One point I struggle with is when to write a decision record. There are many decisions that go through without us even realizing it was a decision, sometimes it was just a reply to a comment, or something said on a meeting, which you put on the code and boom, a decision, usually logged only on the “why” of a commit message

What would be the rule of thumb, which decision size is big enough to worth a DR, what triggers “I have to write a DR for this”?


Anything that is related to "why" related to _changes in_ architecture and domain usually goes in for me. e.g.

- Why did we end up not using FIFO queues here?

- Why did we decide to disable users who did x?

- Why did we create a new module rather than updating the existing one?

I say "changes in" because we'd often write an architecture document at the start of a project. That document has the initial assumptions and reasonings. A decision record documents inevitable changes to the plan as we find out more about the problem space.

I also find having a person directly responsible updating the record is the best, if the project doesn't involve too many people.


Do you keep an engineering log for yourself?

If not, then start one as that's the easiest way to review what the concerns of the day were back then, and to begin to see where having history starts paying dividends.

Otherwise, something like the principle of https://en.m.wikipedia.org/wiki/Prudent_man_rule -- ie. were you parachuted into this project, which decisions would need rationales?


In talking to my team, my advice has been "whenever it will be useful", which is of course a bit glib but I don't think we want hard and fast rules.

It's going to be more true of things that are harder to change, more true of things that touch more places in the code, more true when decisions are higher risk, more true when reasoning is less obvious.

I also think we should err on the side of writing too many ADRs, and writing ADRs that are too lightweight. There's some implicit pressure that if we're writing down our reasoning we'd better make sure it's good reasoning, but it's simultaneously true that some decisions don't deserve a lot of deliberation and when a decision didn't get a lot of deliberation we would like to know that down the line. If we capture some number of ADRs that say "decided XYZ because shrug", then down the line when we're inevitably bit by some bad decisions, we can look at whether those were disproportionately the ADRs that got less thought.


We’ve started to do this when it comes to stuff that is architechtural significant, for example team A decides to event-source foo. Or team B opts to write microservices. Also - anything infosec related goes through an ADR process.

Rule of thumb: are we, or someone else, going to second guess this decision in a year or two? If it feels likely an ADR is in place.


Writing is pretty easy, reading is the hard part. Between the ridiculous amount needed to read, plus the fact that maintaining up-to-date information is really difficult and how that makes reading even worse ("Should I bother reading this when it is out of date, or just talk to the person that has it all in their head?").

Written works have an over-exaggerated finality to them. They can be good for capturing some of the reasoning behind a decision, but even then, it is only somewhat spotty.


I'll agree that reading is hard, but I think it's also fair to say that reading good writing is easier. Then, we can say that it's hard to write well, and it follows that reading most writing is hard (including this comment probably...)


I've been liking ADRs with cross-references that are checked in CI and surfaced in code review.
:::::
### Job A
Translate this sentence from the discussion of decision records into Spanish: "Rule of thumb: are we, or someone else, going to second guess this decision in a year or two?"
:::::
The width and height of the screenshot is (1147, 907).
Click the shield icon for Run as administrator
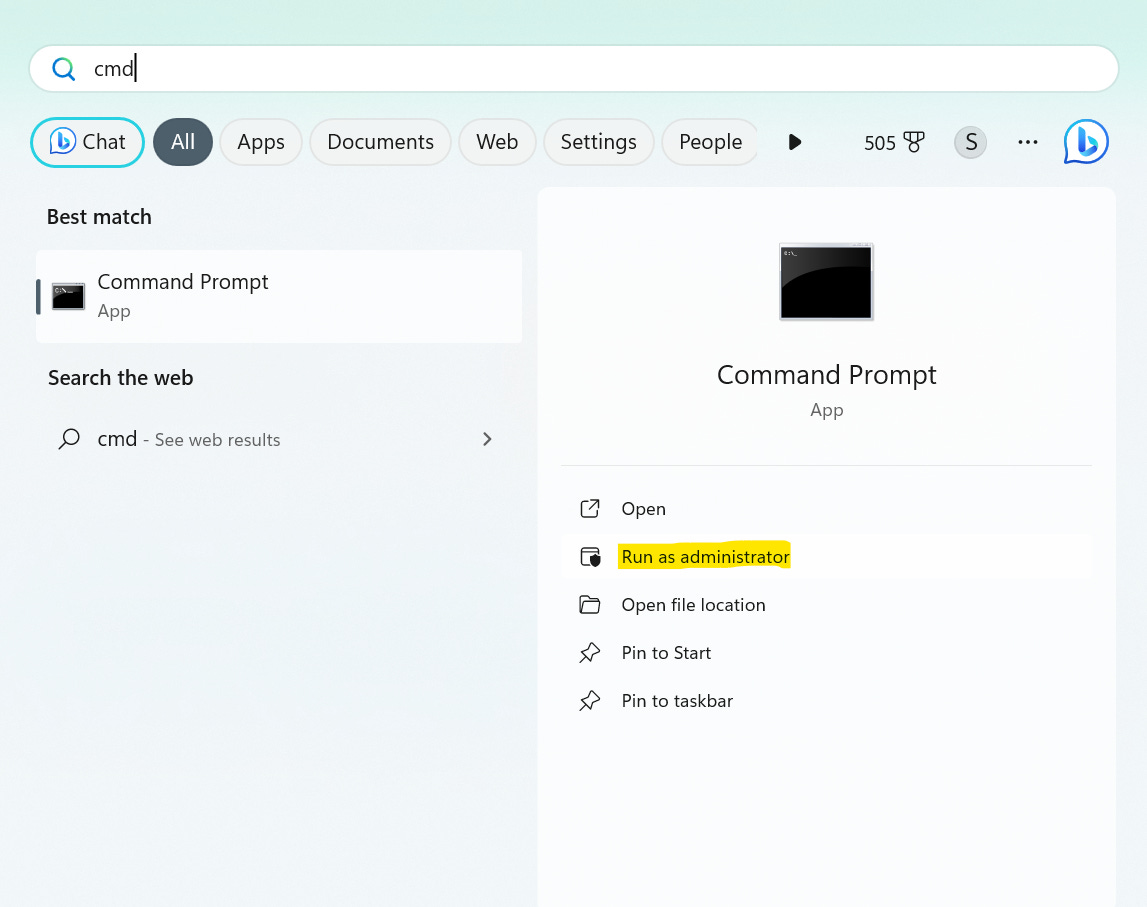pyautogui.click(x=591, y=556)
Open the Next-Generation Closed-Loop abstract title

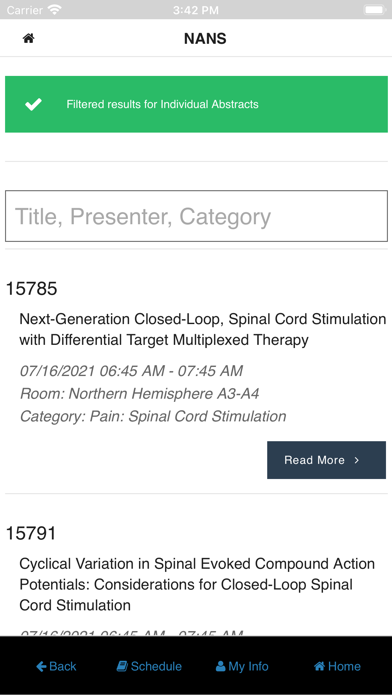[202, 329]
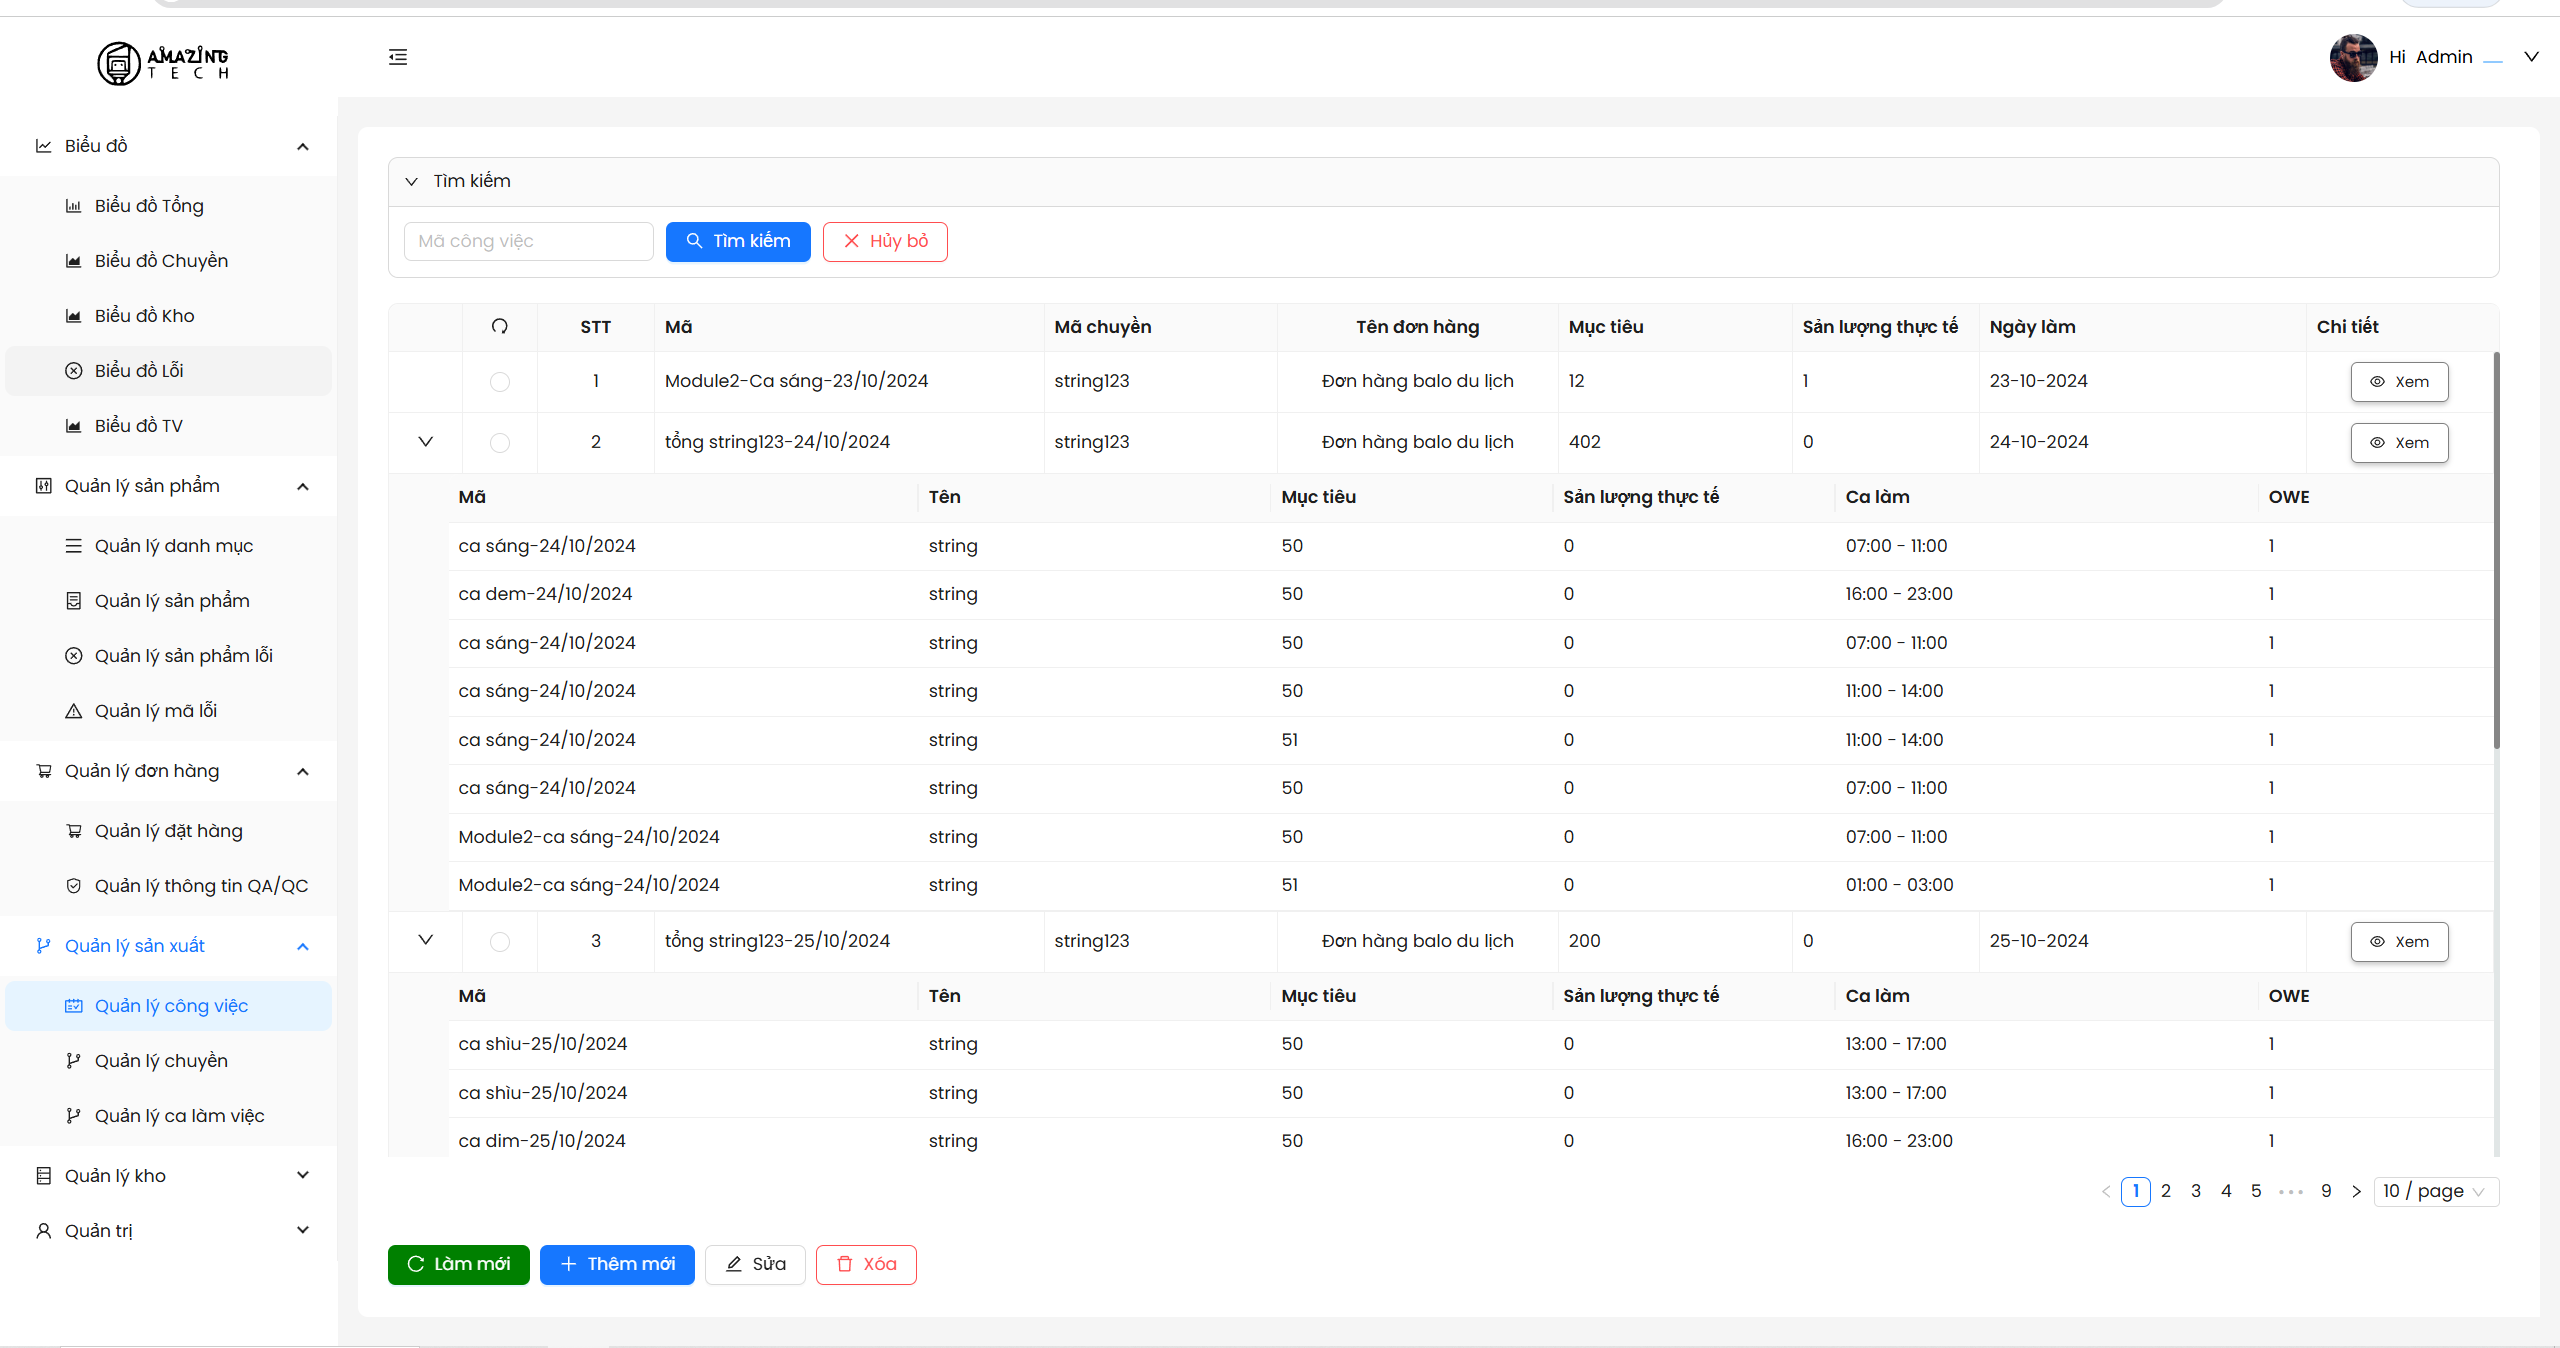Open Quản lý mã lỗi warning triangle item

coord(155,711)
:::::
### Job B
Repeat all the entries above word for word, from the screenshot dimensions through the last coordinates, and leave out the pictures.

### Final result A
Regla general: ¿vamos nosotros, o alguien más, a poner en duda esta decisión dentro de uno o dos años?

### Final result B
The width and height of the screenshot is (1147, 907).
Click the shield icon for Run as administrator
pyautogui.click(x=591, y=556)
Open the Next-Generation Closed-Loop abstract title

[202, 329]
Open Quản lý mã lỗi warning triangle item

coord(155,711)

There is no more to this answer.